İnsan ömrü, dünya hayatı; 100 yıl, 90 yıl, 80 yıl bazen daha az veya çok güneş yılı yaşayarak geçer. Bazen taze körpe vücut ile hayatın acı veya tatlı anlarını geride bırakarak fani dünyadan, baki âleme göç eder insan… Her insanın bu dünyada yaşadığı, takdir edilmiş yılı, günü, saati, saniyesi belli bir ömrü vardır. Aslında dünyada bulunan her varlığın, her canlı veya cansız varlığın takdir edilmiş bir ömrü vardır. Eski çağlarda insan 1000 yıldan fazla yaşarmış. İnsan için uzun veya kısa yaşamak fark etmez; adı “koskoca ömür”dür. Bir kelebeğe sorsanız, o da üç haftalık ömrüne “koskoca ömür” diyecektir.

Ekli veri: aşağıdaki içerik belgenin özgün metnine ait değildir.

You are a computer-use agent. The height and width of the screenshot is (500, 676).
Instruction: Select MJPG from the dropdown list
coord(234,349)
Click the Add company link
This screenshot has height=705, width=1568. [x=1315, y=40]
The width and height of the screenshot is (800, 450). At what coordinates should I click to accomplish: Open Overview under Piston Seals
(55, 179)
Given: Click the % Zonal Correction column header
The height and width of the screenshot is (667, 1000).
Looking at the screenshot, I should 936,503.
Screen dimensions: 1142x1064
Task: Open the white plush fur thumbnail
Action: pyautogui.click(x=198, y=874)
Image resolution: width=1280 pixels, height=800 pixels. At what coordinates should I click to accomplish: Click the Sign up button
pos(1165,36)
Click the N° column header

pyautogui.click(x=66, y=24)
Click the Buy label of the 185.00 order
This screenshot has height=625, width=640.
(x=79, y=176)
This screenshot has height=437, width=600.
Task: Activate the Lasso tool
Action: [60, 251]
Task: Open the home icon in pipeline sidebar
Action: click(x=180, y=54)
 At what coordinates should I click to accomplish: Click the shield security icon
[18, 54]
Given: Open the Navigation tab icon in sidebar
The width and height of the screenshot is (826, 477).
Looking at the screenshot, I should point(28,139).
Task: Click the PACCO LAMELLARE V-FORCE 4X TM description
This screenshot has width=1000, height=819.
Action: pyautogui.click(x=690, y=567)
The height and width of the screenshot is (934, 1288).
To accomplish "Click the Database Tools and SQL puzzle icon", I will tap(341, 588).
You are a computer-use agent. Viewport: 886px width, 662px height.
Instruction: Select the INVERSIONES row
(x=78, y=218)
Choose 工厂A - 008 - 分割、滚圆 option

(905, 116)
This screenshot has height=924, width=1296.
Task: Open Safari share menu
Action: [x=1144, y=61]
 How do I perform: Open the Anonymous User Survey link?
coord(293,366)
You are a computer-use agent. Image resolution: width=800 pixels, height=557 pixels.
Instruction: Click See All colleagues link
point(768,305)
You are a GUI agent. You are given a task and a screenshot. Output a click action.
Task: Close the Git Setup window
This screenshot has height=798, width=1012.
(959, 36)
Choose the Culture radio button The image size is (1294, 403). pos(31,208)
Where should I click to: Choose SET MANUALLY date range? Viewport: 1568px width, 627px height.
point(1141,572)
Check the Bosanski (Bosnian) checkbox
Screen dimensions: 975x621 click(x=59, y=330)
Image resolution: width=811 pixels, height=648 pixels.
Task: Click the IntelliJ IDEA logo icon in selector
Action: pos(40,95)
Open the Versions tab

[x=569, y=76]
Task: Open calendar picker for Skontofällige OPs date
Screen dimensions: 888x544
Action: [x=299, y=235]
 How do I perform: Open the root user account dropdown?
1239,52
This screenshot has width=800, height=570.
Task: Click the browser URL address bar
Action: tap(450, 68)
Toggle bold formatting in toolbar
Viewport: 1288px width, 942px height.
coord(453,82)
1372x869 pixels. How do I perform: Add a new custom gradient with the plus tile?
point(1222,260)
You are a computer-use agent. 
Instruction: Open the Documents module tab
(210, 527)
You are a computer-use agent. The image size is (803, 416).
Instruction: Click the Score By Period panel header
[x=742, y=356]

İnsanın dünyaya gelme anı, doğum ile birlikte fani dünyada geçireceği zaman, az mı çok mu yaşayacağı kendi kararı ile tespit edilmez. Dünyaya gelirken erkek mi, yoksa kadın mı olacağının kararı da kendisine ait değildir. Teninin rengi, gözünün rengi nasıl olsun, hoşnut olacağı rengi seçme konusunda karar vermek de kendisine ait değildir. Bütün bunların yanında insan yaşadığı çevre tarafından tenkit edilmeyecek, onaylanacak bir surette görünmek ihtiyacı duymaktadır. Her insan çevresinin onaylamayacağı, kınayacağı, aşağılayacağı, küçümseyeceği bir konumda olmak istemez. Bu nedenlerle Allah’ın takdiri ile yaratılan insan gözünün rengini, kaşlarını, kirpiklerini, saçını, vücut yapısını kınayanların, hor görenlerin takılmayacağı, tenkit etmeyeceği şekle ve renge döndürmeye çalışır. İnsan için mükemmel olmak izafi bir kavramdır.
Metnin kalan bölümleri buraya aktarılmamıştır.